Turtle Dove was a local ice cream shop and their specialty was, you guessed it, a turtle sundae.

If you really wanted to overdo it and sleep the rest of the day, you could get a turtle brownie sundae.

He'd had two bites of one a single time and been done with ice cream and brownies for like a month.

Benny and Ronan, however, could knock back one and half of the bastards.

He knew because he'd once watched them eat one and share a second. Insanity.

They were standing outside when he got there, and seeing them after hours of waiting and distracting himself so as not to worry despite telling himself he wouldn't, he could have cried.

It was stupid, they hadn't been going anywhere, neither was he, but whatever else happened the humiliating treatment of his so-called friends around town, followed by being fired for no reason but greed, would linger for a long time.
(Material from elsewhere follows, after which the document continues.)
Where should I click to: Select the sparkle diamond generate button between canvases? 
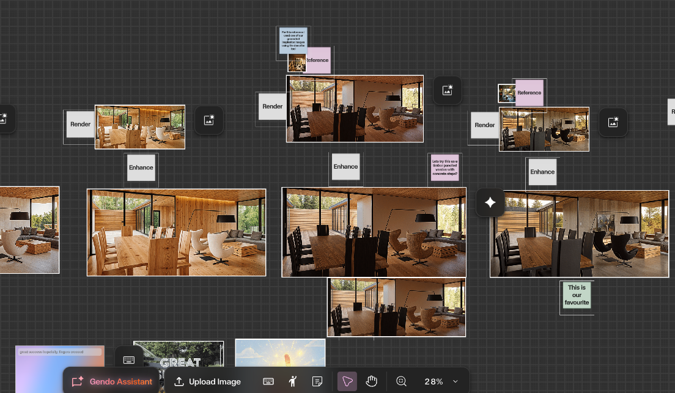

So yeah, it was good to see the people who'd had his back and always would.

"Where do you have them?"

"Because of your wards and us holding the line here, we've got them roughly—very roughly—trapped between here and Spruce Boulevard."

That was about six blocks.

Not awful, not great.

Spruce was a rough divider between the top third of the city and the rest of it.

Maybe four blocks up, and several blocks running east to west. It was one of only three streets that ran unbroken through the entire town. "They can't go east or west?"

"Could break west if they really tried, which is why we backed off.

If we leave them alone, they tend to not do much wandering.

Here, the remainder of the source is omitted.